I must say, I actually am pretty disappointed. She hasn't been at our last three swim classes and I'm starting to think that she may have dropped the class because you can only miss 4 class periods all semester and still pass the class. She was a pretty cool person and there was actual substance behind our conversations. You could tell she was going places and was a hard worker. As if being a human biology major and planning on going to vet school wasn't enough she was also training to run her first marathon. This was such a breath of fresh air because at times I feel that I am not surrounded by people who motivate and push me enough. I feel I do a decent job keeping myself going, but to have those around you who push you to that next level is so great. I think that's why I did so well in high school with the Gilfeather twins spearheading the overachiever manner that I tagged along with.
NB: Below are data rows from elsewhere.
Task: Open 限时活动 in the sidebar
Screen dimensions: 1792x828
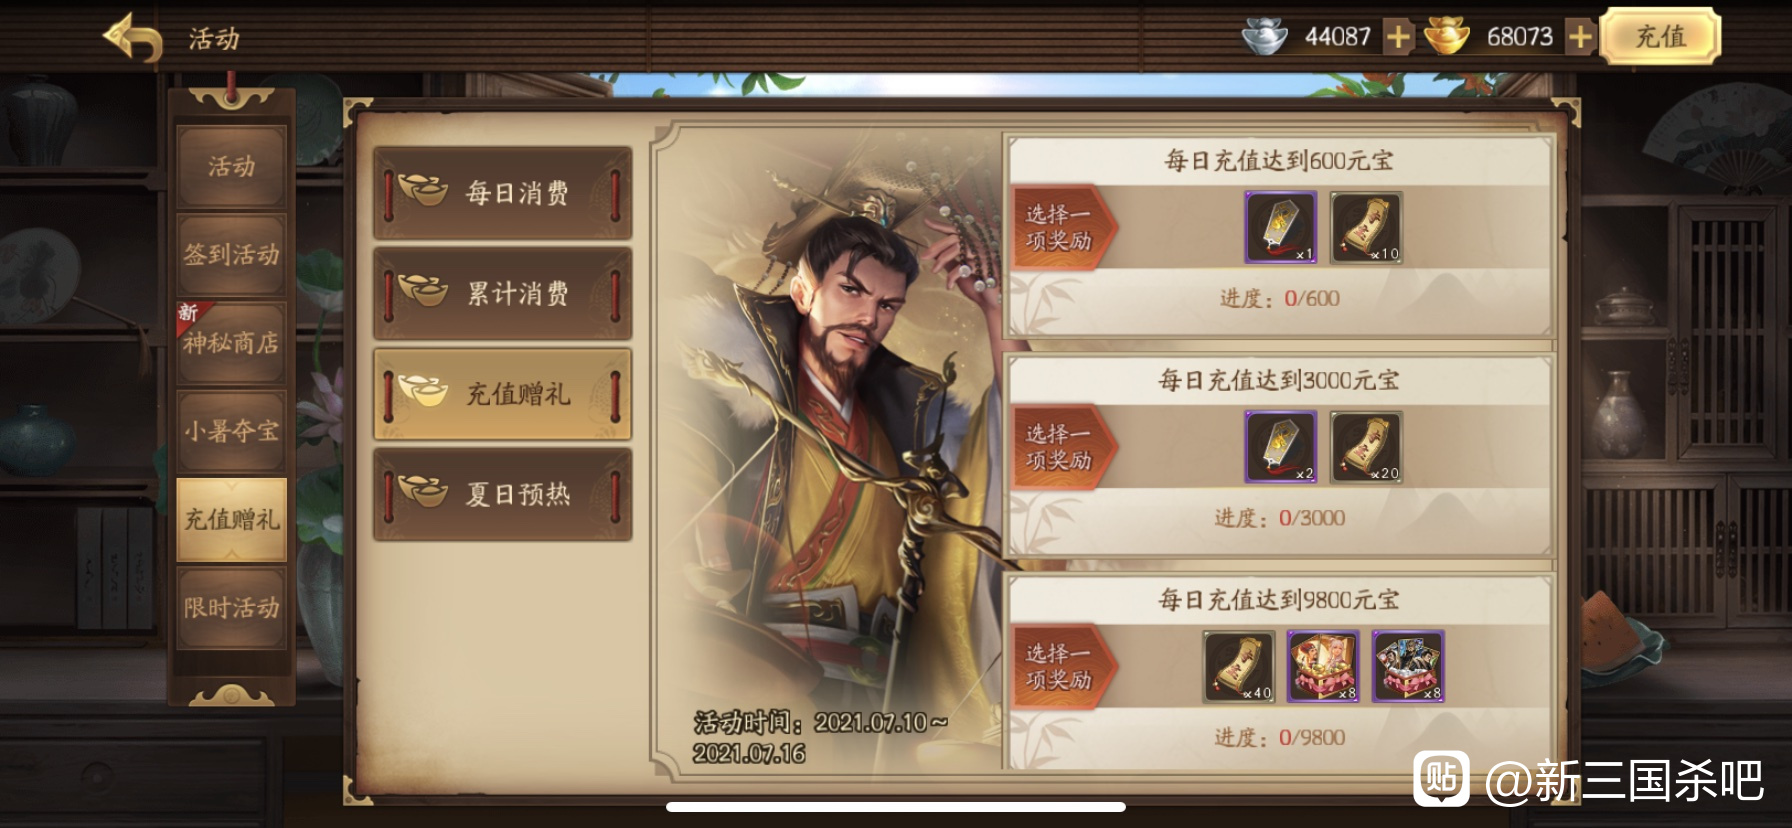Action: [232, 607]
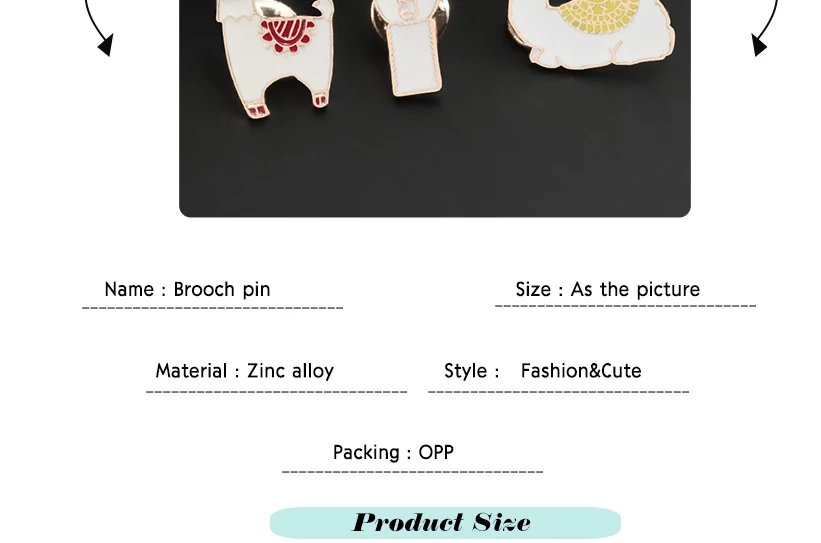Click the standing alpaca pin with red saddle
Viewport: 821px width, 543px height.
point(275,57)

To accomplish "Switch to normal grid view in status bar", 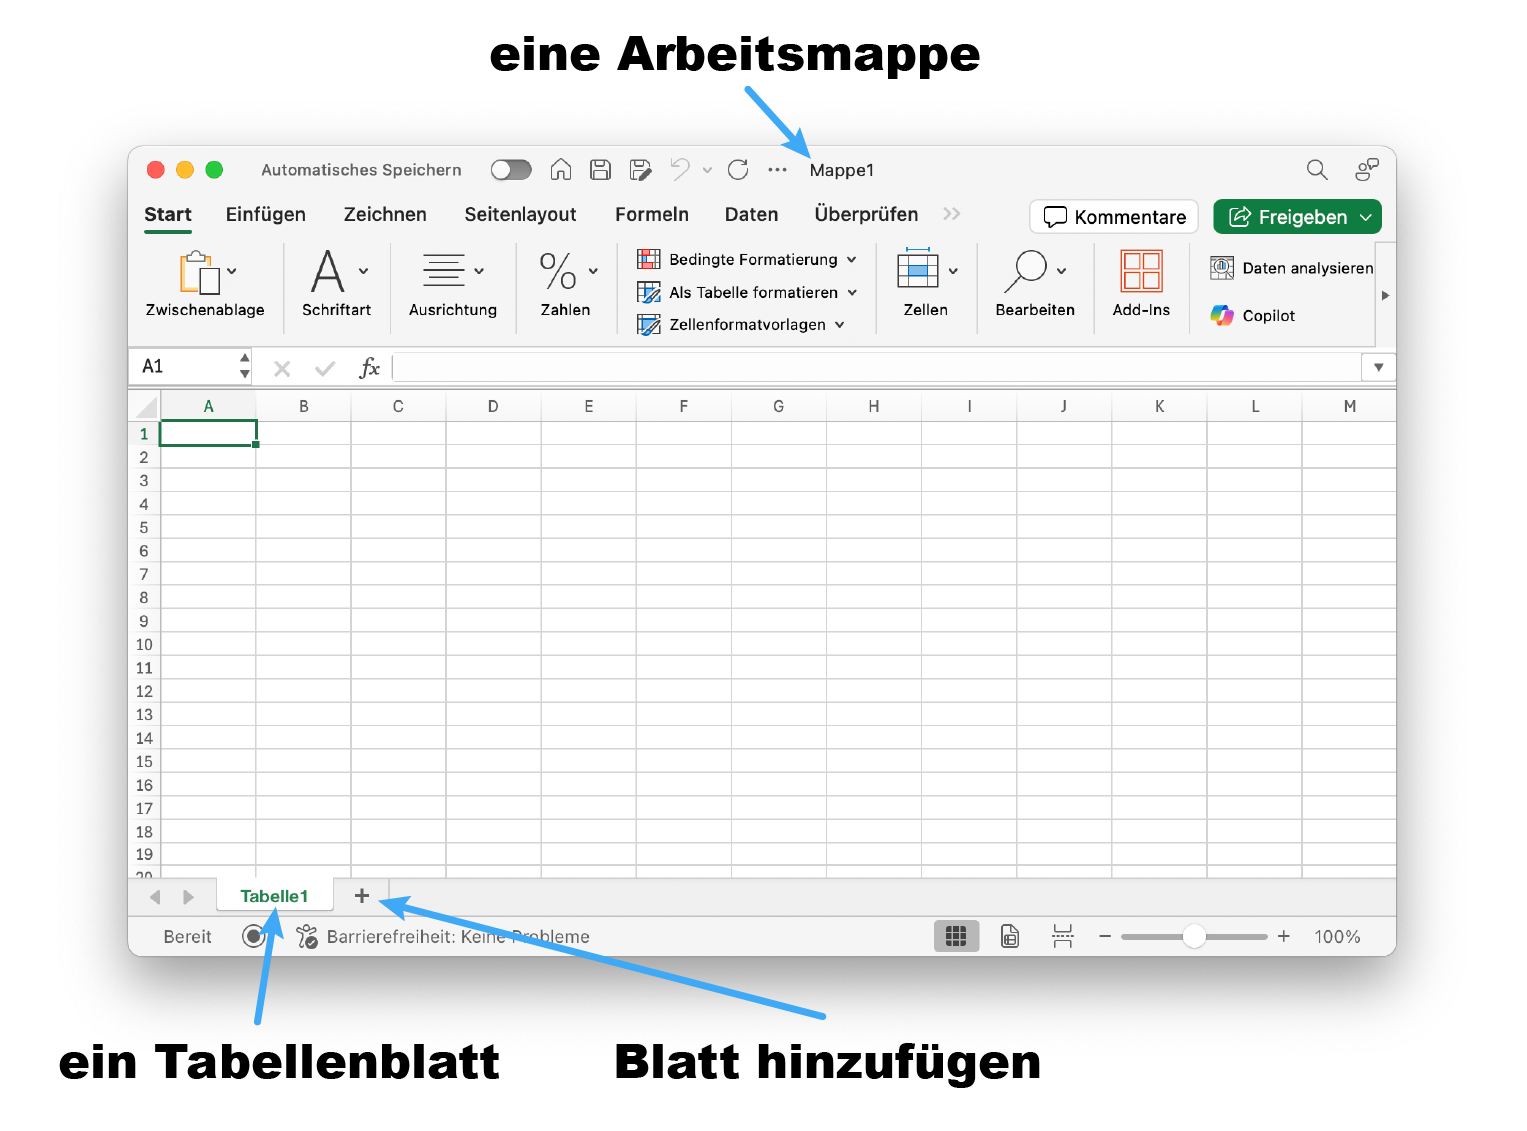I will click(x=956, y=936).
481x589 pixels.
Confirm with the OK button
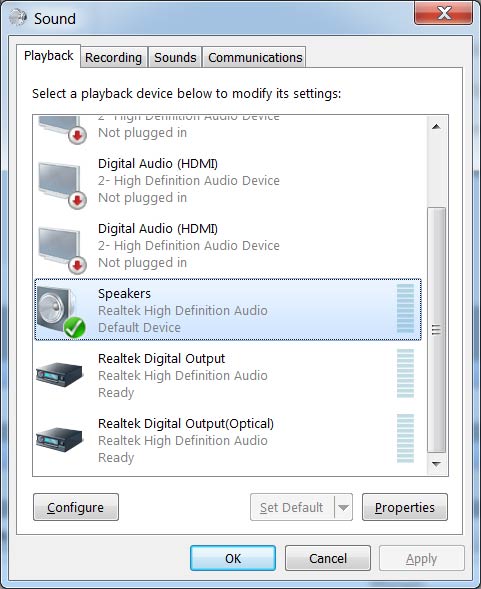click(x=233, y=559)
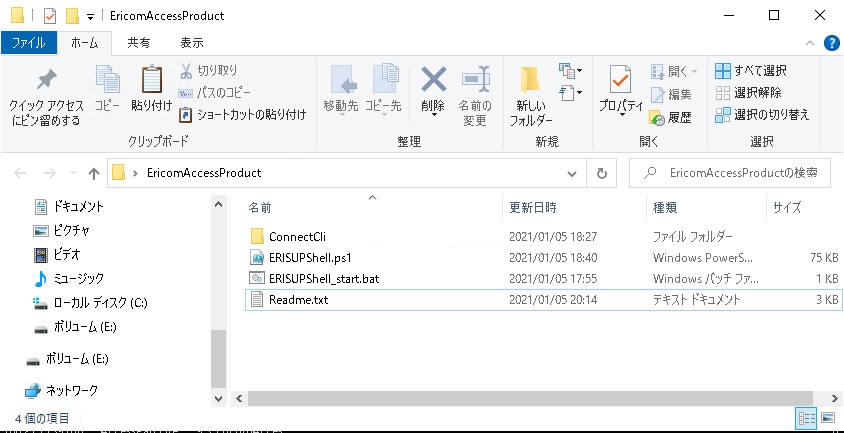This screenshot has height=433, width=844.
Task: Open Properties using the checkmark icon
Action: pos(620,80)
Now, I live with two people who aren't involved in any clubs and sit on the couch and watch TV. Don't get me wrong they get good grades, but they are so satisfied with sitting on a couch and watching mindless shows all night long. There is no hobbies, no favorite authors, and a lack of being cultured in music art and my favorite stupid quips about pop-culture. I could really use someone in my life whose gonna make me want to be a better person and that's exactly what she was. And now, now she's disappeared, never to be seen again. This kind of brings me to my next question.
Why can't I just be friends with a girl? Why does there have to be something more? I feel that I really have a lack of opposite sex friends. Yes, there are acquaintances, but none like Sean, Yat, ACop and Andy who I can share stuff with and kind of say what's on my mind. I wish that I could start making this happen, but I just don't know how to go about it. I'm such an awkward kid and I feel that there is so much closet nerd hiding in me that I keep my guard up and am really hesitant to take that step into anything. Prime example: we've been hanging out with the neighbors a lot over the couple of weeks and one of them is kind of into me. We've actually been alone at 4AM.ish on two separate occasions and what do we do? We talk for a while, I walk her home and give her a hug. I obviously could have gone in for a kiss on both occasions at the door and definitely on the couch, I already had my arm around her anyway and she was only getting closer. Instead of making things happen, here I am on the couch thinking where is this going? Do I really want to be with this person? Why do I automatically go into "relationship" mode? There is no in between or "we'll see where this leads." It's overkill on so many levels it's not even funny. I am my own worst enemy and my mind is preventing me from living my own life. I'm not pissed about it or anything like that. I don't want it to seem like I'm unhappy, but I feel like I'm missing something and am desperately trying to reach out and grab it. Where is that book-loving, intelligent, outgoing, deep, semi-party girl that I'm looking for? I really feel that what I'm looking for will never be found and I should just give up. But here I am not taking any chances and not letting my guard down and embracing some of these girls as friends. I really need to work on this and hopefully make some progress. At least everything else in my life is going well and is finally looking balanced. I will leave you with some interesting words by Benjamin Franklin: "Be courteous to all, but intimate with few; and let those be well-tried before you give them your confidence."